--- start ---
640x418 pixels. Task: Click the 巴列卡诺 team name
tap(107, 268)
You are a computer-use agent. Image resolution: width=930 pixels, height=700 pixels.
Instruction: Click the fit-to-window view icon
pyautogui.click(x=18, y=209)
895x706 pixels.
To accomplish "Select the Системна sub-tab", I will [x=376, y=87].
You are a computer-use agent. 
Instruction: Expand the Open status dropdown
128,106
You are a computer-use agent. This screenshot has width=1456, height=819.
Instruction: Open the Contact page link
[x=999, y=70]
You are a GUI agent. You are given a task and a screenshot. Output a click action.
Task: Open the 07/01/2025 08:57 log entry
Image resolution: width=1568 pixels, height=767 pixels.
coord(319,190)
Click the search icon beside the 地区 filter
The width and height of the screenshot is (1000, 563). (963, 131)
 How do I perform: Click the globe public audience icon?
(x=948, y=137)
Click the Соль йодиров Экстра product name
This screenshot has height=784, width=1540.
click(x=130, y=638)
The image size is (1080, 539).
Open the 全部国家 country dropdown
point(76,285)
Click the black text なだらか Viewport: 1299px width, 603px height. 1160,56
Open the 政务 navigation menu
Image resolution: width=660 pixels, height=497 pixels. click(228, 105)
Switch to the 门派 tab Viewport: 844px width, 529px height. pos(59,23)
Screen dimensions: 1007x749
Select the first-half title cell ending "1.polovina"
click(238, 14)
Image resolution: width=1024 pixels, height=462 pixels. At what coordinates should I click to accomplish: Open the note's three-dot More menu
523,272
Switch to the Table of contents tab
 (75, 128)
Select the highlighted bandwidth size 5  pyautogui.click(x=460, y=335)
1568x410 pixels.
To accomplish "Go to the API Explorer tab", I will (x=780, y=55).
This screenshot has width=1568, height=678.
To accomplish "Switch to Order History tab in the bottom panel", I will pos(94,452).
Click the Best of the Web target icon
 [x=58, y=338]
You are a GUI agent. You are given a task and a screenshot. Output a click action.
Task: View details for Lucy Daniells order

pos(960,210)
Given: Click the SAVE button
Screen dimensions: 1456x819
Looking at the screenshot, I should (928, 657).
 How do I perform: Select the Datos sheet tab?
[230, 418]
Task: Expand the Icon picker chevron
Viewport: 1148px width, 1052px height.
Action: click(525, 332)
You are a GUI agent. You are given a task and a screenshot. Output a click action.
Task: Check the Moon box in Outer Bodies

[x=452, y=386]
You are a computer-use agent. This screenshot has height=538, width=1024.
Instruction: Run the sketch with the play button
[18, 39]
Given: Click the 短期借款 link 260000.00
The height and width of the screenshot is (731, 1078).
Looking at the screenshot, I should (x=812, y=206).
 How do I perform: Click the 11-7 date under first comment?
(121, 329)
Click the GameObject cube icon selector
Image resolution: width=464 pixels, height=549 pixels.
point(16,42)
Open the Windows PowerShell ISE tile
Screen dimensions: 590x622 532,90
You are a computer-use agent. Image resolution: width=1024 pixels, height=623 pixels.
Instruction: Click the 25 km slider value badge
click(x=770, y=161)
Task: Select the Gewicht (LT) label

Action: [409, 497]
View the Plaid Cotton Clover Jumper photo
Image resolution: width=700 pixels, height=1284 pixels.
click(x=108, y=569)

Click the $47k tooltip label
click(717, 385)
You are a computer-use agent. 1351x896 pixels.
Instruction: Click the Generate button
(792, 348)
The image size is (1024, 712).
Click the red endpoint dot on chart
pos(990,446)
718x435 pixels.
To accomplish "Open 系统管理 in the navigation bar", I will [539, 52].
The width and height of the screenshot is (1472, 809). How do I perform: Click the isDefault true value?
--- end ---
What you will do>
Recast the rows above, from the line holding "Open the 政务 navigation menu" through the line holding "Select the highlighted", inclusive, as a numbered list with blank lines left out.

Finished task>
1. Open the 政务 navigation menu
2. Image resolution: width=660 pixels, height=497 pixels. click(228, 105)
3. Switch to the 门派 tab Viewport: 844px width, 529px height. pos(59,23)
4. Screen dimensions: 1007x749
5. Select the first-half title cell ending "1.polovina"
6. click(238, 14)
7. Image resolution: width=1024 pixels, height=462 pixels. At what coordinates should I click to accomplish: Open the note's three-dot More menu
8. 523,272
9. Switch to the Table of contents tab
10.  (75, 128)
11. Select the highlighted bandwidth size 5  pyautogui.click(x=460, y=335)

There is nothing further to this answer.